The EPA has proposed a regulation for PFNA, PFHxS, PFBS and GenX Chemicals to limit any mixture containing one or more of PFNA, PFHxS, PFBS and/or GenX Chemicals. For these PFAS, water systems would use an established approach called a hazard index calculation, defined in the proposed rule, to determine if the combined levels of these PFAS pose a potential risk.
In September 2022, the EPA proposed designating two PFAS substances as “hazardous” under CERCLA. The inclusion of PFOA and PFOS in CERCLA provides the federal government with statutory authority to investigate, monitor, and respond to hazardous substances that have been released, or are under threat of release, into the environment. CERCLA also creates an enforcement mechanism for the government and private entities to hold parties responsible for the cleanup costs if they are found to be liable for the release of substances that were:
- Specifically designated as hazardous substances under CERCLA
- Determined to present an “imminent and substantial danger to the public health or welfare”

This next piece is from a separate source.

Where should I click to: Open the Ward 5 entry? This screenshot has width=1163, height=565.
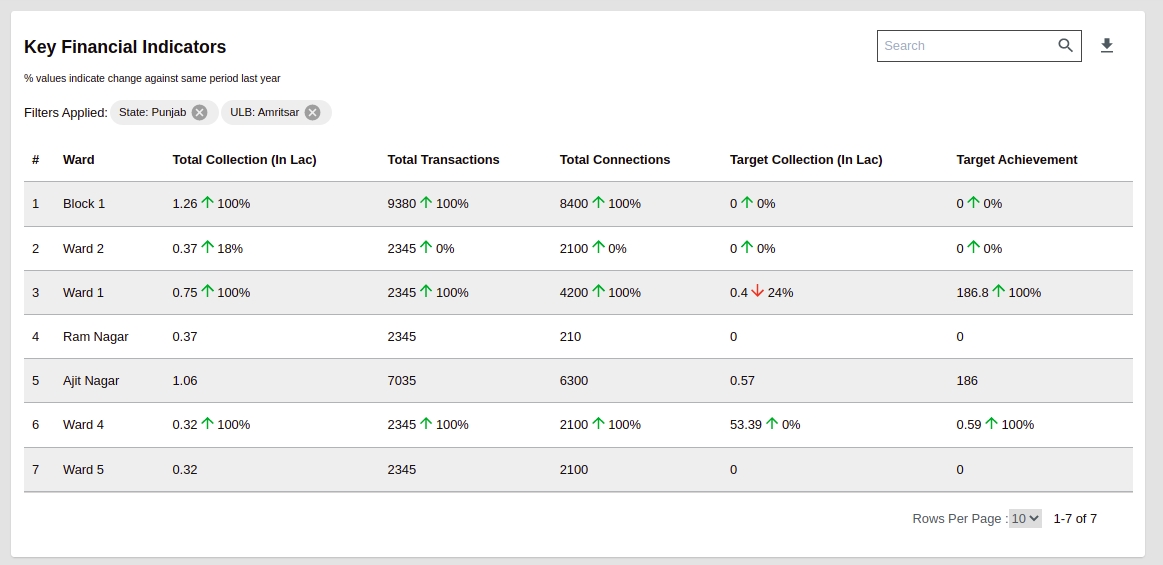tap(83, 470)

Market drivers of PFAS restrictions
Beyond regulations, there are additional market drivers:
- Suppliers
- Customers and NGOs
- Competitors
- Investors
- Insurers
Suppliers
Suppliers feel the pressure to eliminate PFAS from their supply chains. 3M is an excellent example. The manufacturing giant announced in December 2022 it would end the manufacturing and use of PFAS by the end of 2025. More suppliers will follow 3M’s lead due to decreasing demand and the risk of future litigation from manufacturing PFAS.
Customers & NGOs
Consumers want PFAS-free products. There’s been an uptick in lawsuits targeting companies for false advertising, even when manufacturers don’t intentionally add PFAS, with REI being a recent example. The retailer claimed its products were environmentally sustainable and that the company was taking measures to manage the chemicals used in its products, but allegedly made misleading statements to consumers by selling products that include PFAS.

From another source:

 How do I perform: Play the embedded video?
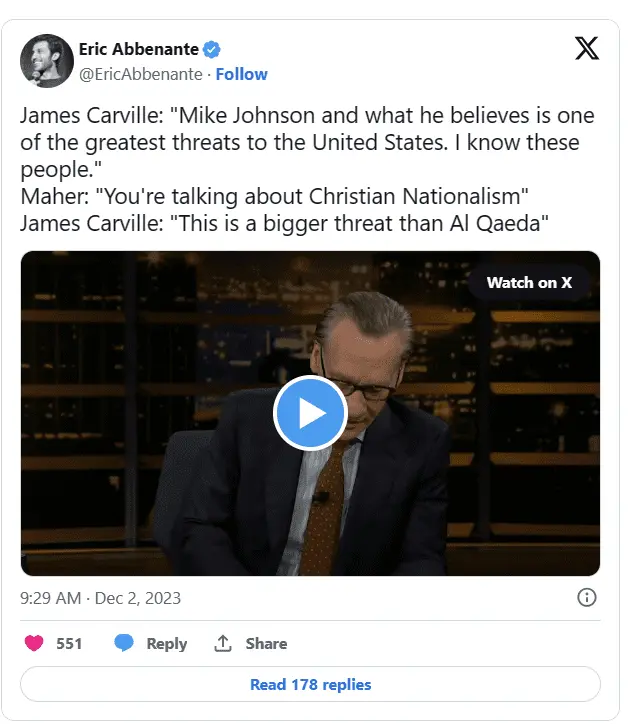(x=310, y=412)
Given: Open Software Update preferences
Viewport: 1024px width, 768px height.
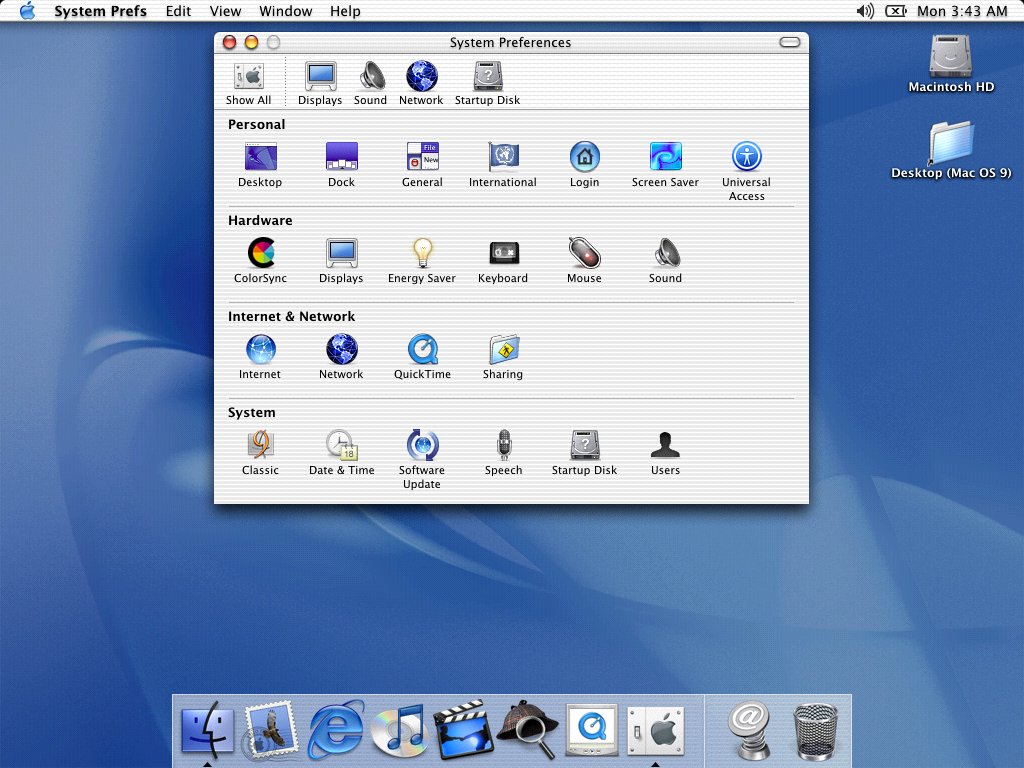Looking at the screenshot, I should coord(422,444).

NGOs are fighting PFAS, too. In the EU, 46 NGOs have demanded the government ban PFAS in consumer products.
Competitors
If companies are not making efforts to remove PFAS from their supply chain, their competitors likely are paying attention to the increased focus on PFAS from regulators and the public. Many companies have announced intentions to eliminate PFAS from their supply chains. The more companies that make these announcements, the higher expectations will be for everyone.
Investors
Investors are also putting pressure on manufacturers to eliminate PFAS from supply chains.
In November 2022, a group of 47 investors with more than $8 trillion USD in assets called for a phase-out of PFAS. As PFAS regulations increase, and consumers demand PFAS-free products, investors don’t want the risk associated with penalties or reputation damage.
Insurers
Insurers might not be an obvious driver to remove PFAS from supply chains, but they’re one to watch out for in the coming months and years. Insurers have become concerned PFAS will be a major issue for their industry, and many are threatening to void liability coverage for PFAS users.
Until now, they’ve managed to avoid being liable for claims for PFAS. However, that could change; insurers worry PFAS lawsuits could become as prevalent as asbestos exposure lawsuits of the past 40 years.
The time to act is now
Companies selling into the U.S. or EU market can’t afford to wait to comply with regulations, even if they’re not in effect yet. As pressure from nonregulatory drivers grows, manufacturers will face greater risks from PFAS. Start addressing those risks now to maintain market access.